◆ What you need to do
1: Repeat word for word the passage of the article on the British SWP starting at "by Pham Binh" and ending at "overturn the expulsions.".
2: Summarize the article on the British SWP in two sentences.

◆ Selected excerpt
Slates, Factions, and the British SWP

by Pham Binh on January 3, 2013

The British Socialist Workers Party (SWP) is in the midst of another internal crisis. Four members were expelled on questionable grounds and now there are two factions, the Democratic Opposition  and the Democratic Centralism faction (hopefully Richard Seymour is among them), both of whom are defending the four. The recent formation of the Democratic Centralism faction by a minority on the Central Committee is particularly significant as it could have sufficient support at the conference to overturn the expulsions.

The underlying issue in the dispute is the SWP’s internal regime, specifically how it elects its Central Committee (CC). Like almost all Trotskyist groups, the SWP uses what is best described as a closed slate system. A slate system means a ticket of names is voted on as a single bloc. In and of itself, there is nothing untoward or undemocratic about a slate system. However, in the living context of the SWP, it is untoward and undemocratic. From a rank-and-file members’ perspective, any attempt to hold a single CC member accountable by removing them would require coming up with an entirely new leadership, usually upwards of a dozen people, since existing CC members will decline nomination as part of a rival slate (hence why the system is “closed”). Leading cadre outside the CC are usually appointed to their positions by the CC, so the likelihood of them accepting a position on an opposition slate is close to zero. Inevitably, the CC puts forward itself (sometimes with a few personnel changes) as a slate for re-election at the SWP’s annual convention. All of these factors acting in concert ensure that the CC’s slate is the only one convention delegates vote on in an open show of hands, aye or nay. Only once in the SWP’s history has there been a competitive election for the CC between slates at a party convention.

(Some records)
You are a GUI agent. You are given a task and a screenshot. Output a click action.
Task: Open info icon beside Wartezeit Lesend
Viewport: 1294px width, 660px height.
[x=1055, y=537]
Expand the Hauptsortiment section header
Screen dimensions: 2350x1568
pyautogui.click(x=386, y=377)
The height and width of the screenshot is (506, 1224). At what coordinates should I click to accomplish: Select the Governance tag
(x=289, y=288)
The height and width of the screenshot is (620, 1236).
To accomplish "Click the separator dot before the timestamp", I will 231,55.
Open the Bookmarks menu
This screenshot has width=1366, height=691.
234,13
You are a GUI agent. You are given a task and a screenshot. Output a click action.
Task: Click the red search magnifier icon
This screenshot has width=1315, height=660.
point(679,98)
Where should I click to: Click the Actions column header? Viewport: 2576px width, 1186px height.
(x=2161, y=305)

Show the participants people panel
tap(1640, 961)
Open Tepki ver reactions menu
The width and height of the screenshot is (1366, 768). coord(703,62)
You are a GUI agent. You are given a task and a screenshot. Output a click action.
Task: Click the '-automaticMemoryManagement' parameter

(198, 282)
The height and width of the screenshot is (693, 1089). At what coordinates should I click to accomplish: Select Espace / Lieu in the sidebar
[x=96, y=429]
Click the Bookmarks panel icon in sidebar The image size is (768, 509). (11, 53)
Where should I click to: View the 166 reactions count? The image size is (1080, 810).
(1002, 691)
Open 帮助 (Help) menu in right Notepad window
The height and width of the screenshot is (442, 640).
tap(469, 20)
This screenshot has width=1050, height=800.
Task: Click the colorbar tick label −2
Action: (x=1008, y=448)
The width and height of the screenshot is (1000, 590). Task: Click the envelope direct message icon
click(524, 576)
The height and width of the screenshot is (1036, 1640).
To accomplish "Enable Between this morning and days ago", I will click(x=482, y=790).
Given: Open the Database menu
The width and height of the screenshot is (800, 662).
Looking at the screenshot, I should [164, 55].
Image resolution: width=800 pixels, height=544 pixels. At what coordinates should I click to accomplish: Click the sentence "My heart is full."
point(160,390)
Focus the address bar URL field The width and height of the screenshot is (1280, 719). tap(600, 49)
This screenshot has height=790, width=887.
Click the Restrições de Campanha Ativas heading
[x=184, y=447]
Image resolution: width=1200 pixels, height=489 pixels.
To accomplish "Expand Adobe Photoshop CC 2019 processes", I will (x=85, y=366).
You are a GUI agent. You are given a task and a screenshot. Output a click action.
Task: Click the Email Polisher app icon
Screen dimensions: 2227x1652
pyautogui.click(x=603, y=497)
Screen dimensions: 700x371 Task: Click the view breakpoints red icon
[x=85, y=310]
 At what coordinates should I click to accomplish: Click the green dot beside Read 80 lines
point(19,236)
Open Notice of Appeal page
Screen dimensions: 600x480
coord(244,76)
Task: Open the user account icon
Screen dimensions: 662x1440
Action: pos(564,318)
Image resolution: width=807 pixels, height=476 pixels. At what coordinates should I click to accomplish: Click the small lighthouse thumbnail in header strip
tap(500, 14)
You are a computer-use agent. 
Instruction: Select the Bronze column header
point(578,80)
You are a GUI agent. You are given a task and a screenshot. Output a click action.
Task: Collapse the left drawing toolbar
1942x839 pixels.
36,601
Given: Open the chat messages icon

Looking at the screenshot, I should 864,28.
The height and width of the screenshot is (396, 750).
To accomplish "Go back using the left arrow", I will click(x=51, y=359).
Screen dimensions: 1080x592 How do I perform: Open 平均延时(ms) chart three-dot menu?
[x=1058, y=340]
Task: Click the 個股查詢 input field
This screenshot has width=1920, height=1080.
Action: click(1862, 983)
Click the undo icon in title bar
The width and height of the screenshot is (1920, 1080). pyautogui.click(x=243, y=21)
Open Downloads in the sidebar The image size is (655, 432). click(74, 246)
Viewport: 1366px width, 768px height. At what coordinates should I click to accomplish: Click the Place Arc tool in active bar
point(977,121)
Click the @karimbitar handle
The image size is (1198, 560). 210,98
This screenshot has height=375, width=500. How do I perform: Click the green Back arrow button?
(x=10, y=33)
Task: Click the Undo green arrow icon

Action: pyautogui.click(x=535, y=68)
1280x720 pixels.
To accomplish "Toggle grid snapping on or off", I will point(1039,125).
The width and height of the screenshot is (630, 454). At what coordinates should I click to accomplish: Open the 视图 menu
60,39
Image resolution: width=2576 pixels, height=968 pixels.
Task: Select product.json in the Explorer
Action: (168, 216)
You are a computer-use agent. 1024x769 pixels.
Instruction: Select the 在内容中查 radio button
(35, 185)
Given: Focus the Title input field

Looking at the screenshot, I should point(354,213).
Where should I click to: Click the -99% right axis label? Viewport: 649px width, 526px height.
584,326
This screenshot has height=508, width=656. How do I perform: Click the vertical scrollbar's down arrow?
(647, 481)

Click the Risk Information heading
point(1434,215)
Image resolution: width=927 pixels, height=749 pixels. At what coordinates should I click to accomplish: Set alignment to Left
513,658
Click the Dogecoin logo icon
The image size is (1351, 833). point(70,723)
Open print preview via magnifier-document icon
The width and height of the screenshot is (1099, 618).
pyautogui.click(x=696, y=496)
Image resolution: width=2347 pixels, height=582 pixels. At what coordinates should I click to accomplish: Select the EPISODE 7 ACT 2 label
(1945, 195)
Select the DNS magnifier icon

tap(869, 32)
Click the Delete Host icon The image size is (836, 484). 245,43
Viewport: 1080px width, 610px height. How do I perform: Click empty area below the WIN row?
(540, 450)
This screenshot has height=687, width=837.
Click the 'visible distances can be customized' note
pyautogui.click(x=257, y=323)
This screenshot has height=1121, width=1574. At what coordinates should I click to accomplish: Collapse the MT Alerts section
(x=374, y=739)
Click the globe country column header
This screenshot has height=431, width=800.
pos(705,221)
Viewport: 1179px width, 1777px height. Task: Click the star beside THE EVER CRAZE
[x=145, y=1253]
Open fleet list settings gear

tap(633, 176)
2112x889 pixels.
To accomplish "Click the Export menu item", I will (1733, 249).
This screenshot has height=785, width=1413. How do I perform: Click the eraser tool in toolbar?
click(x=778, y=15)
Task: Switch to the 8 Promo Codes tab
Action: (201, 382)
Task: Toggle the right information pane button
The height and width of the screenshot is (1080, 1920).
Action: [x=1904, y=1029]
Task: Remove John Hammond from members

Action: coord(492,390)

◆ Exercise responses
1:
by Pham Binh on January 3, 2013

The British Socialist Workers Party (SWP) is in the midst of another internal crisis. Four members were expelled on questionable grounds and now there are two factions, the Democratic Opposition  and the Democratic Centralism faction (hopefully Richard Seymour is among them), both of whom are defending the four. The recent formation of the Democratic Centralism faction by a minority on the Central Committee is particularly significant as it could have sufficient support at the conference to overturn the expulsions.

2: The British Socialist Workers Party is in an internal crisis after four members were expelled, and two factions, the Democratic Opposition and the Democratic Centralism faction, are defending them. The underlying issue is how the party elects its Central Committee through a closed slate system, which ensures that the Central Committee's own slate is usually the only one convention delegates vote on.